[TASK SET]
**A)** Using the Green Park text, say whether each statement agrees with it: (i) Green Park has the largest manually operated scoreboard in the world; (ii) since 1957, both of India's losses at Kanpur came against England; (iii) the ground hosted a 1987 Cricket World Cup match between West Indies and Sri Lanka. For each, answer yes or no and quote the words of the text that decide it.
**B)** From the Green Park text, extract everything from "Infrastructure" down to "Women Cricket Division.", word for word.

[TEXT BLOCK]
>>>>>

It is the only stadium in India where a student gallery is available. Green Park has the largest manually operated scoreboard in the world. It also has video screens that are used during international matches.

India's first Test win over Australia in December 1959 was at the Green Park ground. This was also the first match to be played on a turf wicket here.

Since 1957 India has lost only twice at Kanpur, both times to the West Indies, in 1958 and again in 1983.

Infrastructure

The ends are known as the Mill Pavilion End and the Hostel End. These are named after the Elgin Mill and DAV College which are close to the stadium.

Lakshmi (Gulee) is the head of Women Cricket Division.

Records
 The ground hosted one 1987 Cricket World Cup Group B match, West Indies vs Sri Lanka.
 It hosted one Nehru Cup 1989 match, England vs India.

<<<<<

[MATERIAL]
>>>>>

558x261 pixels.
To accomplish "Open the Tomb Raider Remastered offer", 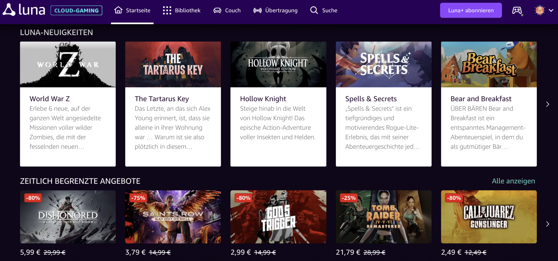I will click(383, 217).
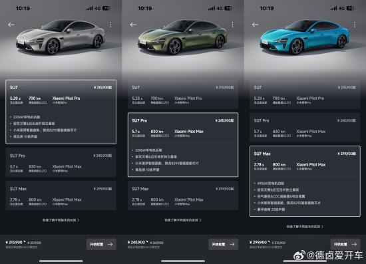This screenshot has height=264, width=366.
Task: Open the three-dot menu beside the blue car
Action: coord(355,25)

<<<<<

[SOLUTION SET]
**A)**
(i) Yes: "Green Park has the largest manually operated scoreboard in the world."
(ii) No: "Since 1957 India has lost only twice at Kanpur, both times to the West Indies, in 1958 and again in 1983."
(iii) Yes: "The ground hosted one 1987 Cricket World Cup Group B match, West Indies vs Sri Lanka."

**B)**
Infrastructure

The ends are known as the Mill Pavilion End and the Hostel End. These are named after the Elgin Mill and DAV College which are close to the stadium.

Lakshmi (Gulee) is the head of Women Cricket Division.